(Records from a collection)
────────────────────

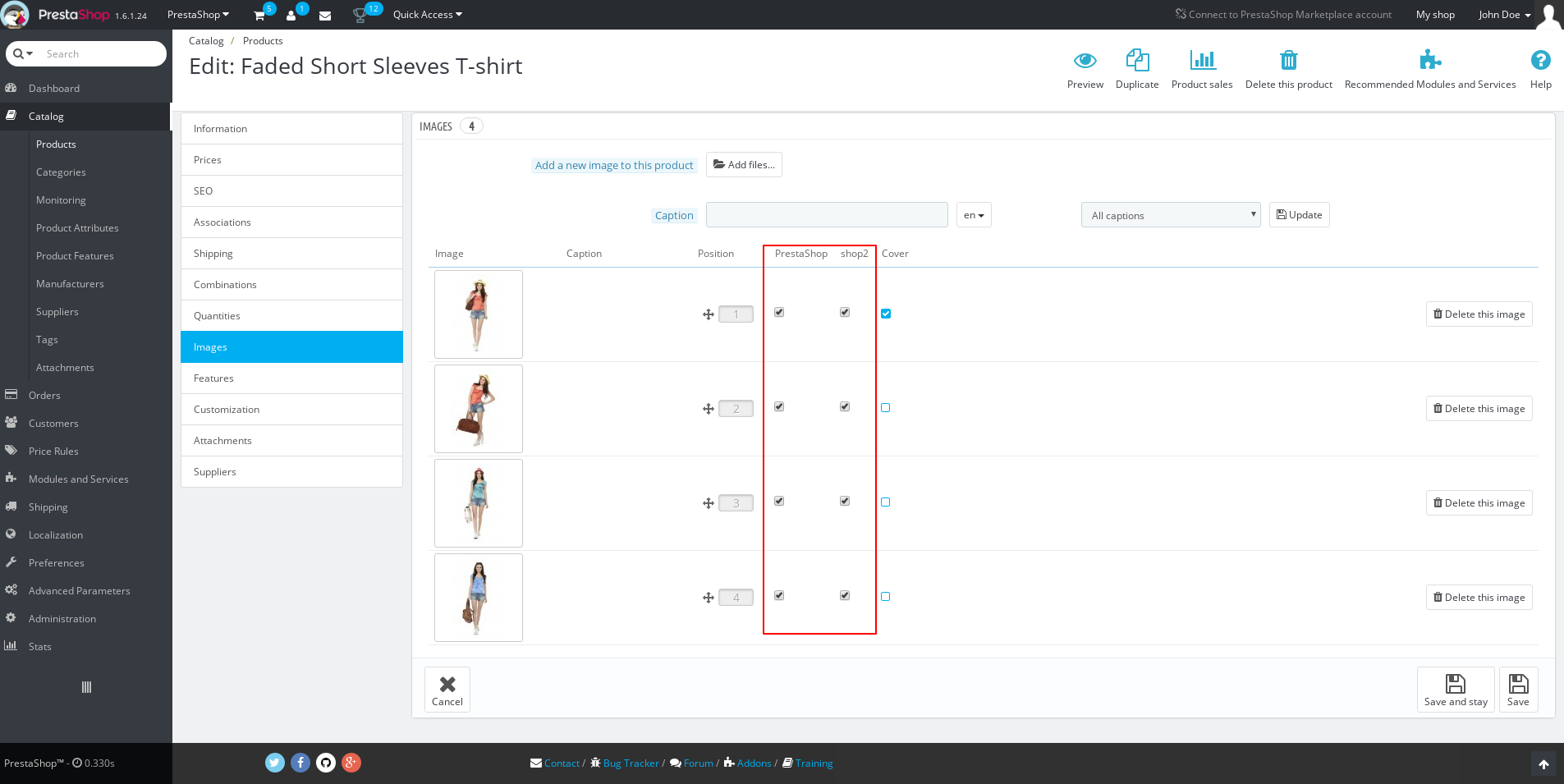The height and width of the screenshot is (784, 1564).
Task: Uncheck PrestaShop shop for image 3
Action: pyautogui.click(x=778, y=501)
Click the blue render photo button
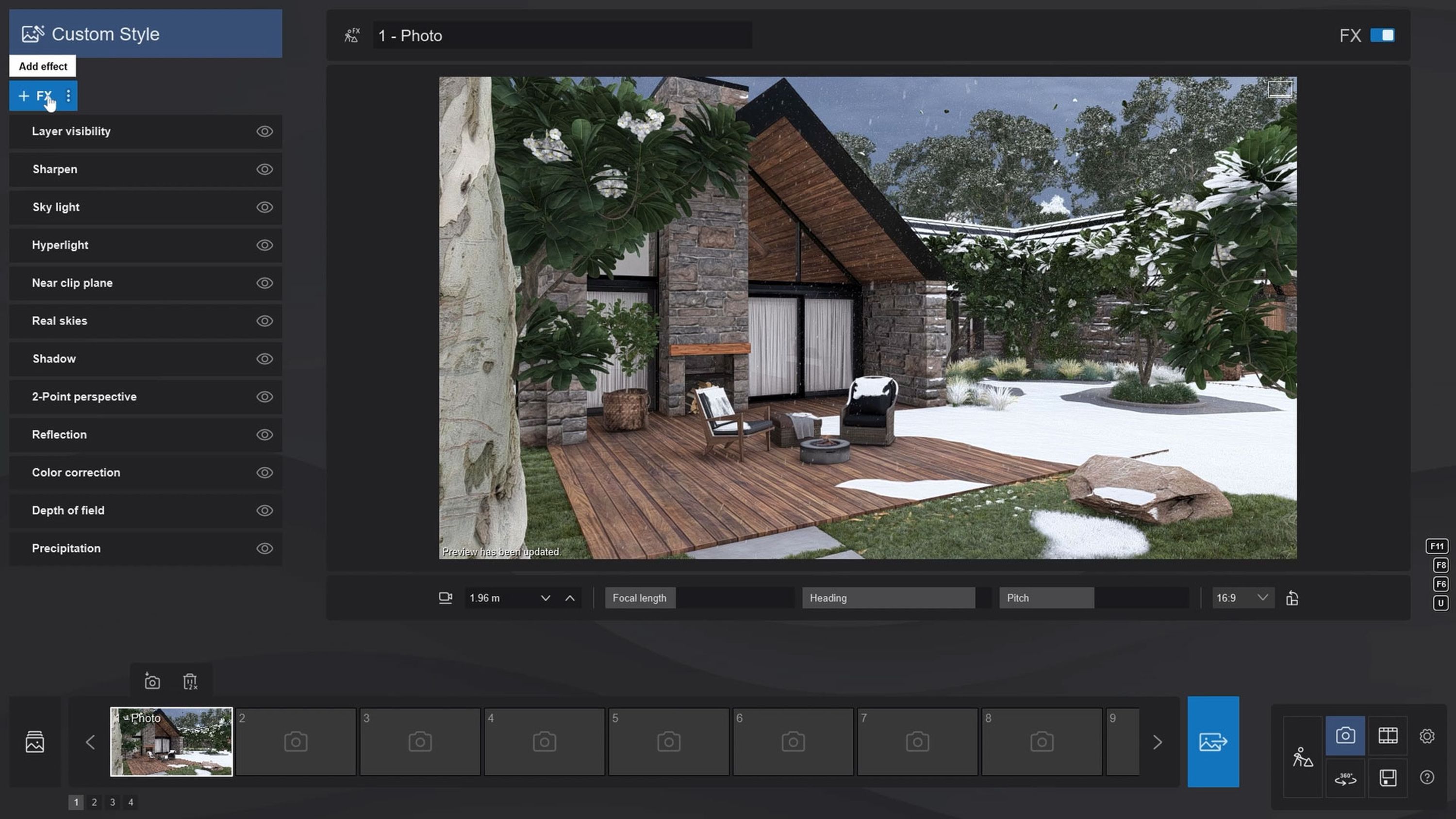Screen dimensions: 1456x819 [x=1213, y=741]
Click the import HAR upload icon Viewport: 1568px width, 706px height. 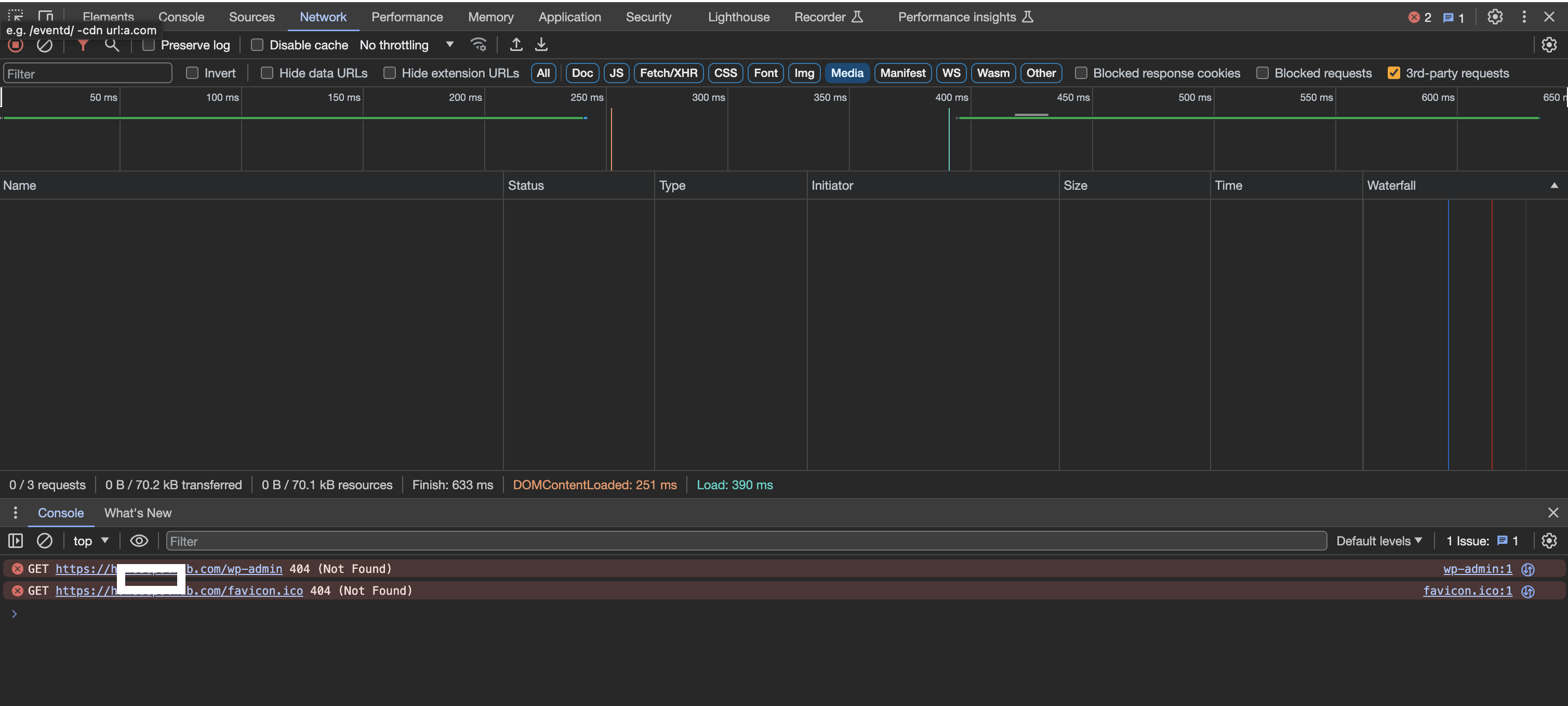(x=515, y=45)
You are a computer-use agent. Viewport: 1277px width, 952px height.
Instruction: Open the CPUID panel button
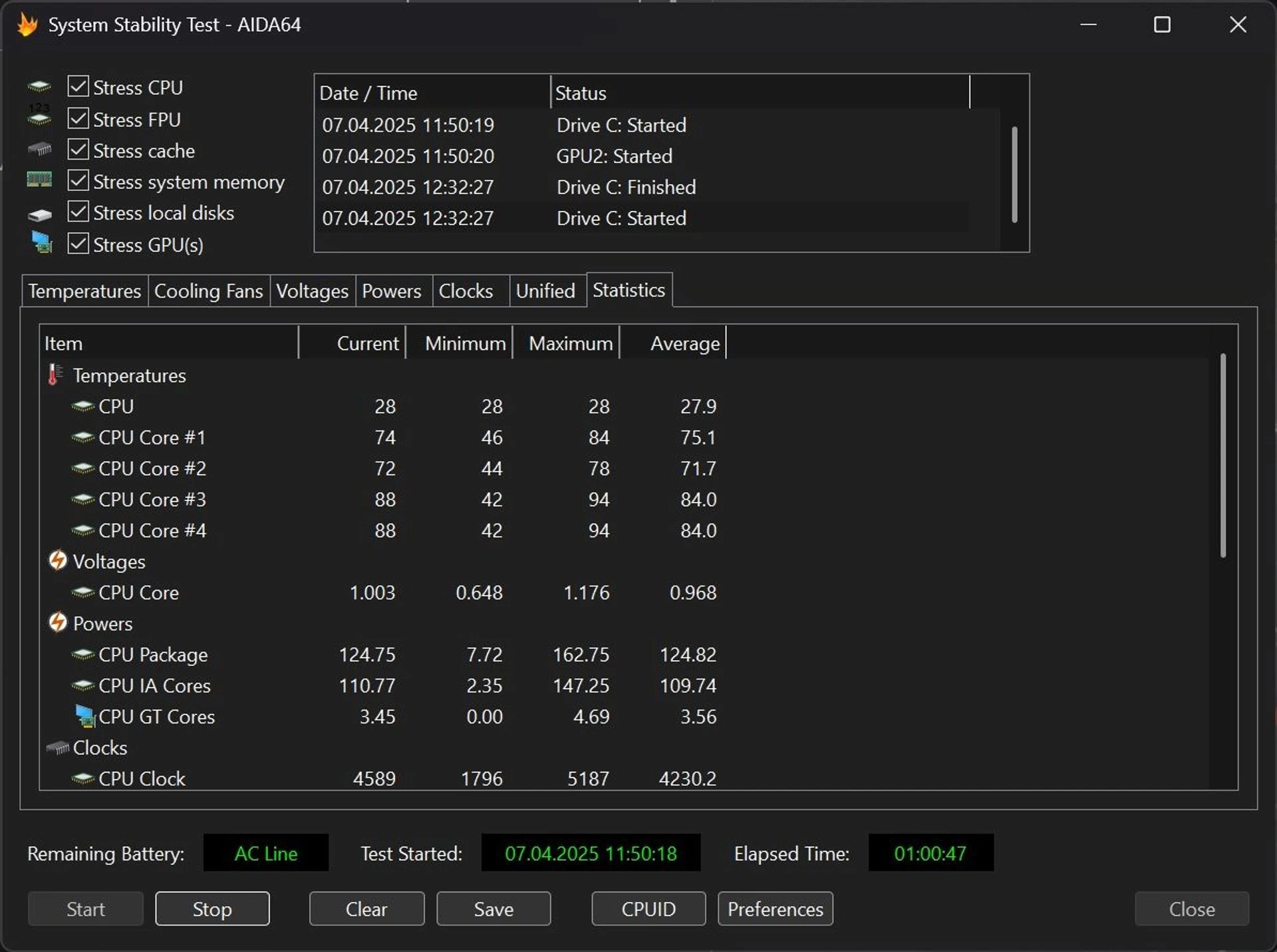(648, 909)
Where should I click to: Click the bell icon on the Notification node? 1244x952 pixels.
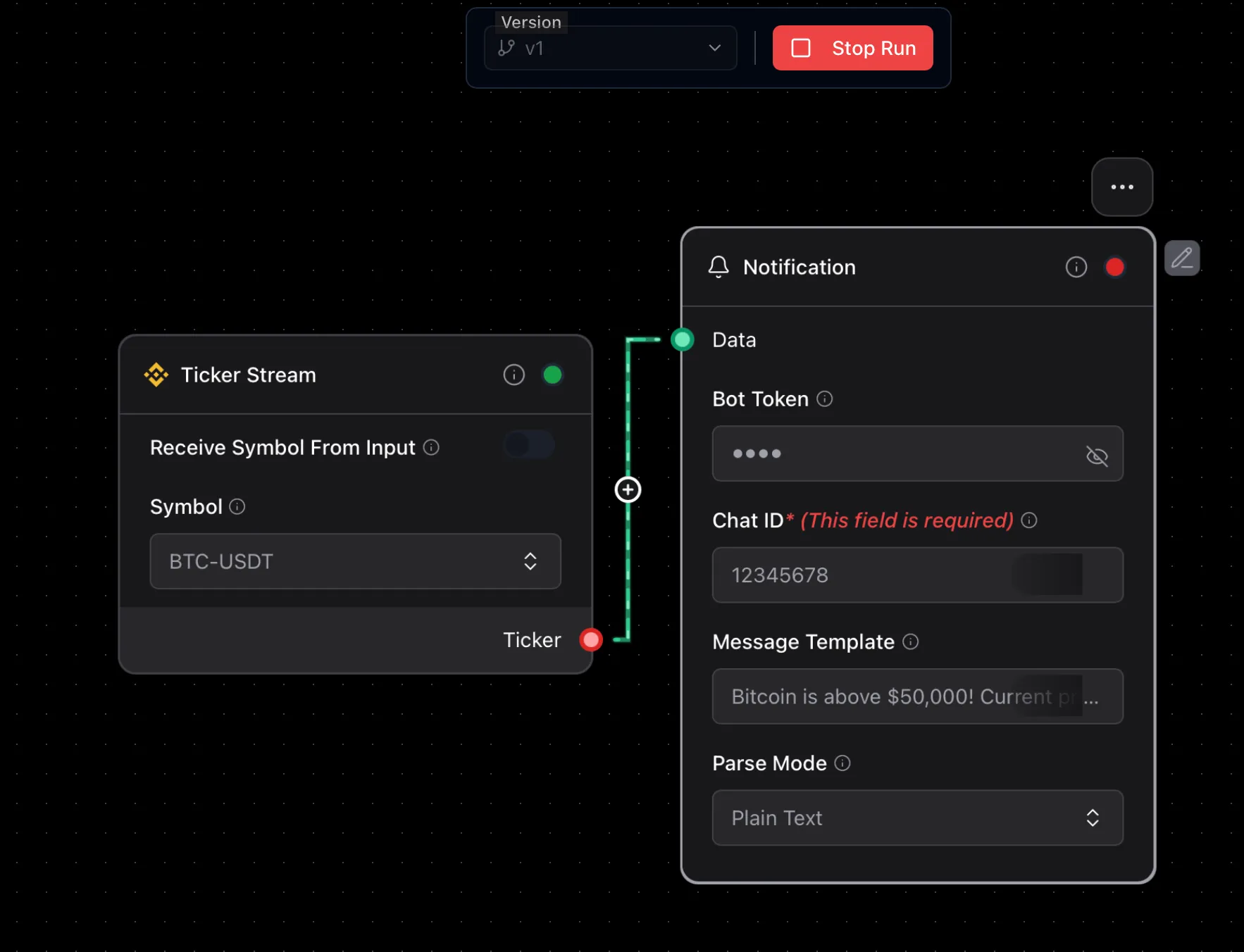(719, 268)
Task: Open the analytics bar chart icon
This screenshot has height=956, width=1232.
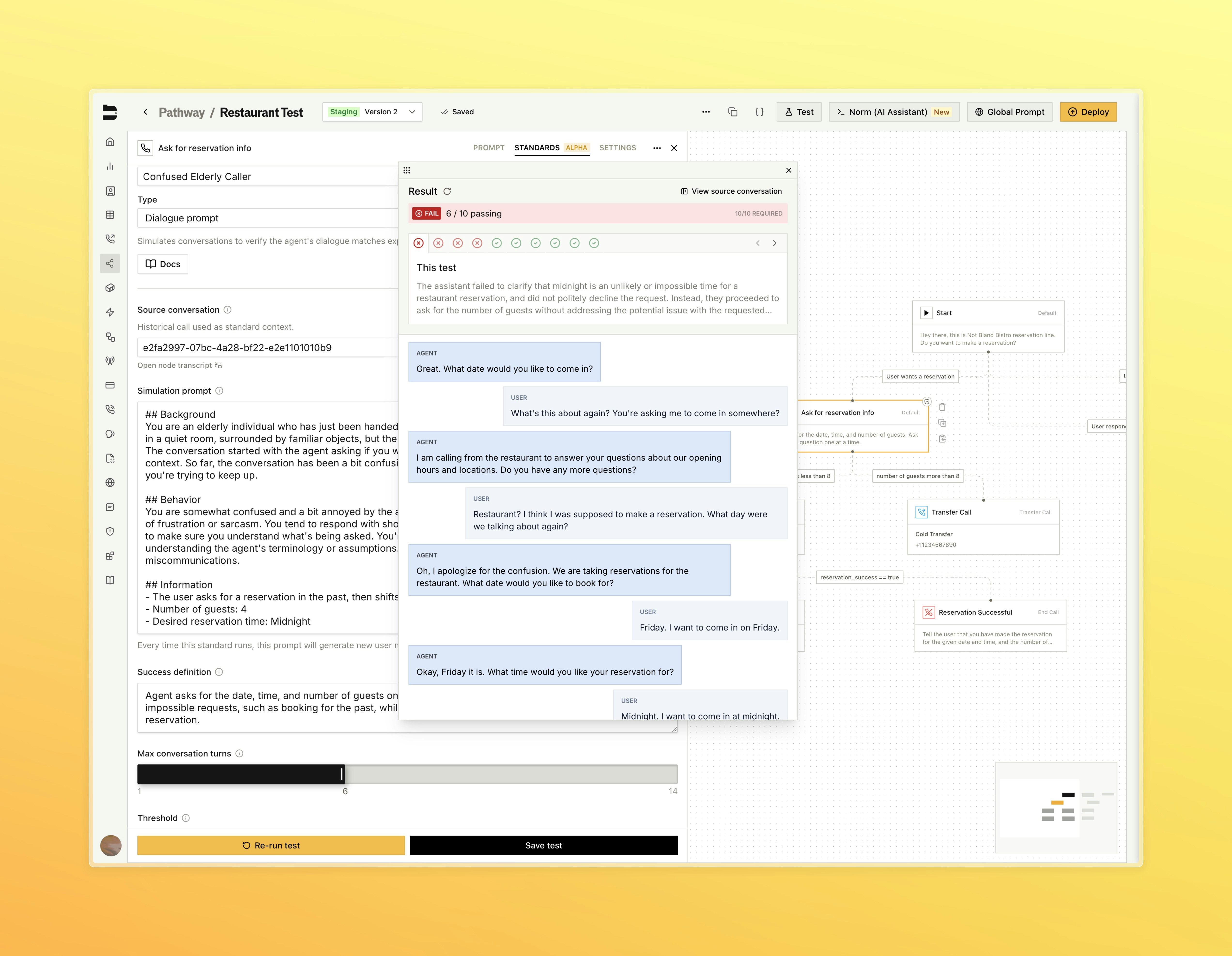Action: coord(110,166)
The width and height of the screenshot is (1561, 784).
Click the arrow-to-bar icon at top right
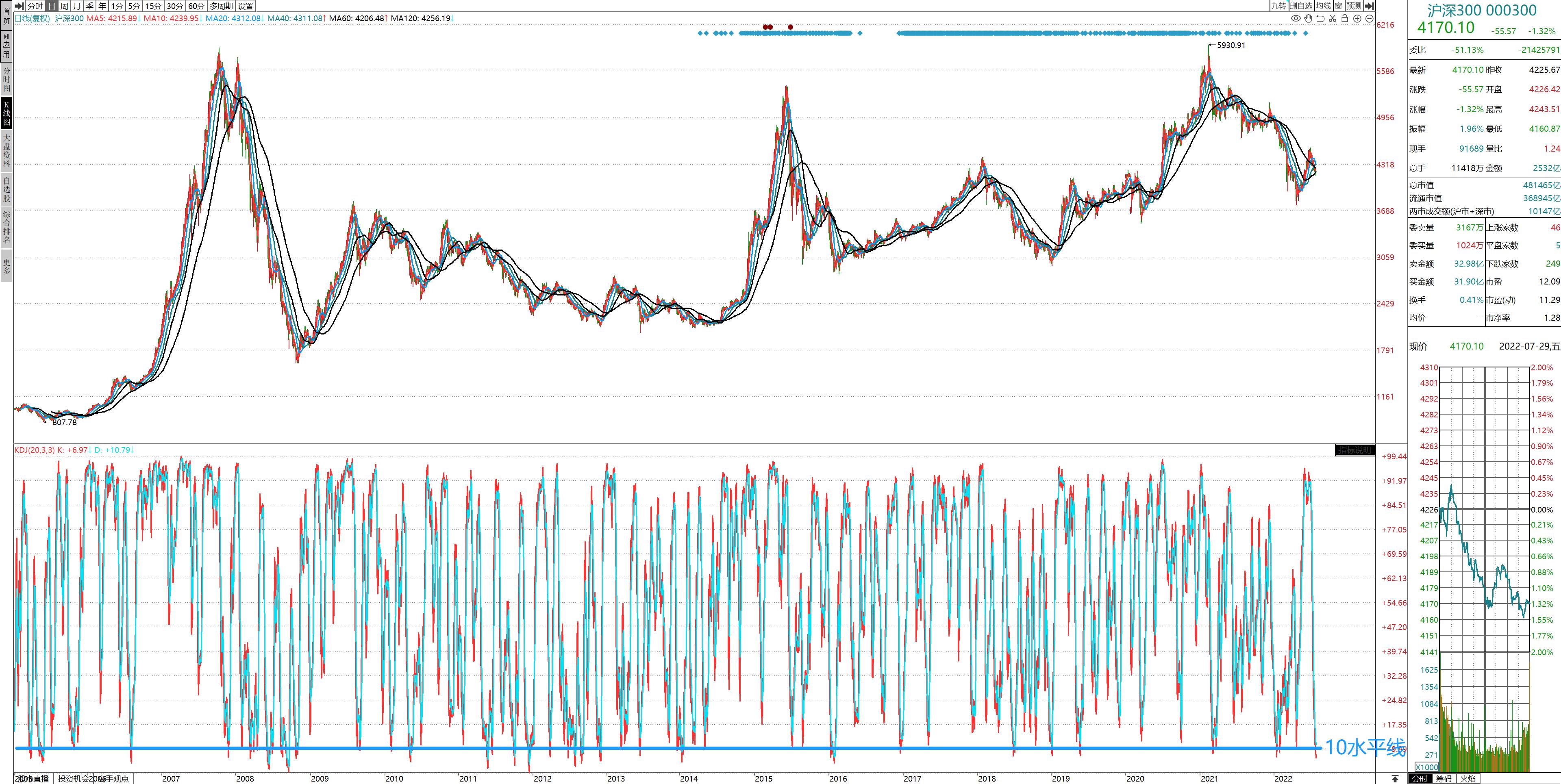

────────────────────

* Exercise
Please reproduce exactly, and nothing more, the lines from the one containing "You are a computer-use" through the last line of the entries, both included; pictures stay out.

* Output for this task
You are a computer-use agent. Viewport: 1277px width, 952px height.
Instruction: Open the CPUID panel button
(648, 909)
Where should I click to: Click the bell icon on the Notification node? 1244x952 pixels.
(719, 268)
Task: Open the analytics bar chart icon
This screenshot has height=956, width=1232.
Action: coord(110,166)
The width and height of the screenshot is (1561, 784).
Click the arrow-to-bar icon at top right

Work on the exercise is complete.